*** Texte du document

C'est toujours un privilège pour le directeur chargé des affaires stratégiques (DAS) de s'exprimer devant votre commission, en particulier dans le cadre de ses fonctions de responsable du programme 144 « Environnement et prospective de la politique de défense » qui, comme vous le savez, traduit en termes d'organisation budgétaire toute l'importance donnée à la fonction stratégique « Connaissance et anticipation ».
La mise en oeuvre des réformes de la gouvernance du ministère aura plusieurs impacts sur ce programme en 2015, notamment la réforme de la fonction personnel et la réorganisation de la fonction relations internationales et stratégie.
Dans le cadre la rénovation des principes et des modalités de gestion de la masse salariale évoquée devant vous par le ministre le 1er octobre dernier, la réforme de la fonction personnel, effective à partir du 1er janvier 2015, aura en pratique deux conséquences pour le programme 144 : une conséquence financière puisque ce programme, comme tous les autres du ministère, ne disposera plus, à compter du 1er janvier prochain, d'aucun crédit de titre 2 en raison du transfert de la masse salariale des différents programmes LOLF – loi organique relative aux lois de finances – vers le programme 212 « Soutien de la politique de la défense » placé sous la responsabilité du secrétariat général pour l'administration, le SGA ; une réorganisation de la gestion et du suivi des effectifs, qui relèveront désormais d'une concertation entre les employeurs des agents et les budgets opérationnels de programme (BOP) de gestion. Pour des raisons de confidentialité, la direction générale de la sécurité extérieure (DGSE) maintiendra son propre dispositif.

******

(Série d'exercices)
(a) Reproduisez à l'identique le passage de l'intervention sur le programme 144 qui commence aux mots « C'est toujours un » et s'achève après « internationales et stratégie. ».
(b) Résumez en deux phrases l'intervention sur le programme 144.
(c) Rédigez la suite de l'intervention sur le programme 144 à partir de sa dernière phrase, s'il vous plaît.

*** Données fournies

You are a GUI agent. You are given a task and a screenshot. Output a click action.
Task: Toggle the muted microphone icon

******
*** Données fournies

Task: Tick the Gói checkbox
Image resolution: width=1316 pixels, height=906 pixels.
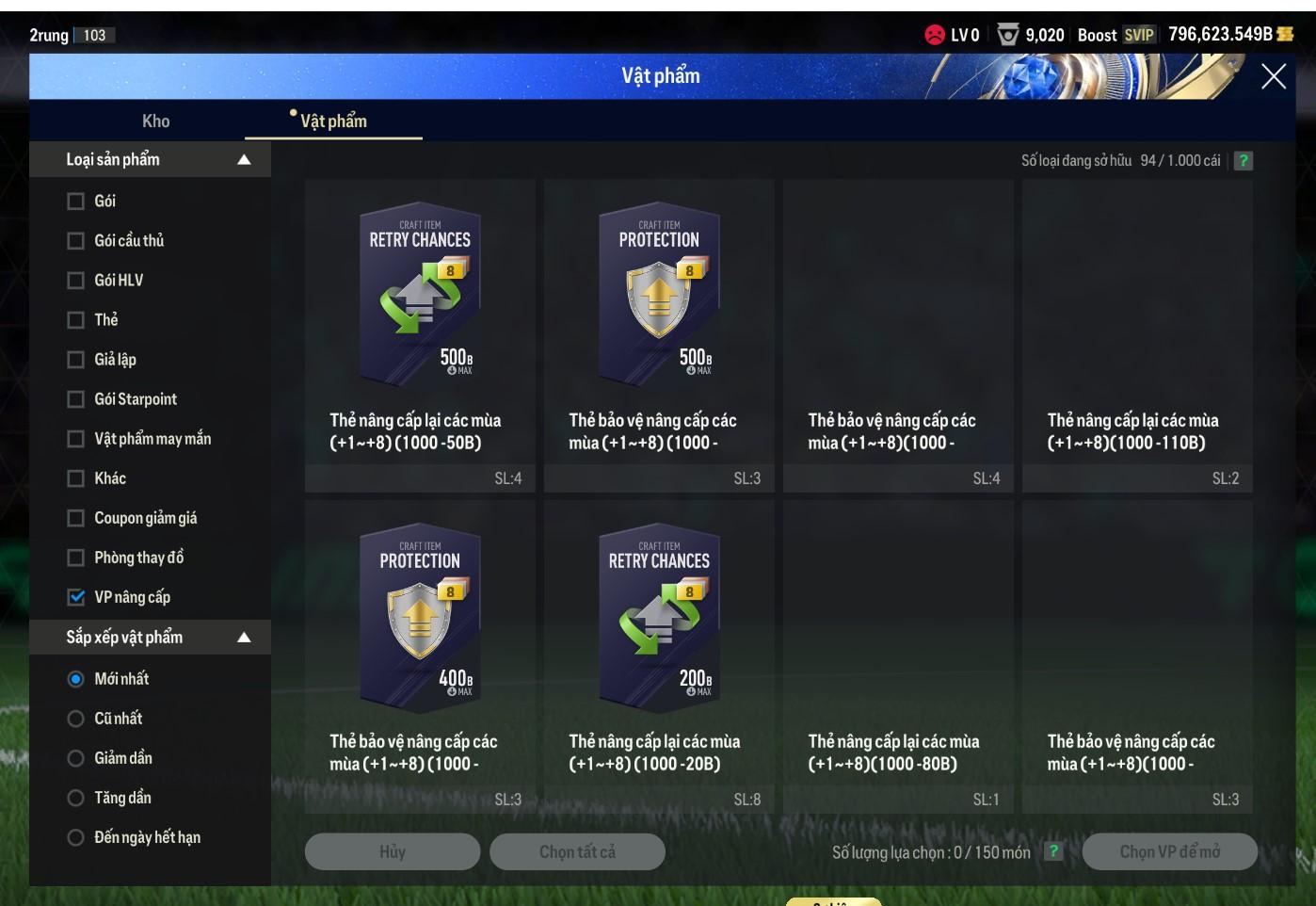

******

(Réponses par exercice)
(a)
C'est toujours un privilège pour le directeur chargé des affaires stratégiques (DAS) de s'exprimer devant votre commission, en particulier dans le cadre de ses fonctions de responsable du programme 144 « Environnement et prospective de la politique de défense » qui, comme vous le savez, traduit en termes d'organisation budgétaire toute l'importance donnée à la fonction stratégique « Connaissance et anticipation ».
La mise en oeuvre des réformes de la gouvernance du ministère aura plusieurs impacts sur ce programme en 2015, notamment la réforme de la fonction personnel et la réorganisation de la fonction relations internationales et stratégie.

(b) Le directeur chargé des affaires stratégiques, responsable du programme 144 « Environnement et prospective de la politique de défense », indique que les réformes de la gouvernance du ministère auront plusieurs impacts sur ce programme en 2015, notamment la réforme de la fonction personnel et la réorganisation de la fonction relations internationales et stratégie. Effective au 1er janvier 2015, la réforme de la fonction personnel privera le programme de tout crédit de titre 2, la masse salariale étant transférée vers le programme 212 placé sous la responsabilité du SGA, et confiera le suivi des effectifs à une concertation entre les employeurs et les BOP de gestion, la DGSE conservant son propre dispositif pour des raisons de confidentialité.

(c)
Les relations internationales et la stratégie font partie des cinq domaines prioritaires de la réforme de la gouvernance du ministère. Dans la continuité des décisions prises en juillet 2013 et à l'issue de travaux internes au ministère, le ministre a statué en avril dernier sur les missions et les ressources de la future direction générale des relations internationales et de la stratégie (DGRIS). Celle-ci assumera certaines missions jusqu'alors exercées par l'état-major des armées (EMA) et la direction générale de l'armement (DGA) dans le domaine des relations internationales. Présenté aux instances de concertation internes au ministère le 29 septembre dernier, le projet de décret portant organisation de la future DGRIS est actuellement à Matignon. Cela aura aussi un impact sur l'architecture budgétaire du programme 144.
Je rappellerai brièvement les priorités fixées par le Livre blanc de 2013 et la loi de programmation militaire (LPM) pour le programme 144, avant de présenter les grands axes du PLF s'agissant de ce dernier ; enfin, j'aborderai la fin de gestion de l'exercice 2014, dont les conditions d'exécution influent naturellement sur le budget de 2015.
Comme le souligne le Livre blanc de 2013, « la fonction connaissance et anticipation a une importance particulière parce qu'une capacité d'appréciation autonome des situations est la condition de décisions libres et souveraines ». Cette fonction stratégique recouvre notamment le renseignement et la prospective, soit les deux grandes missions du programme 144.
La LPM accorde des crédits élevés aux deux missions du programme 144, en particulier à travers les études amont et le renforcement des services de renseignement, DGSE et direction de la protection et de la sécurité de la défense (DPSD), en termes d'effectifs et d'investissements, tant sur le plan quantitatif que qualitatif.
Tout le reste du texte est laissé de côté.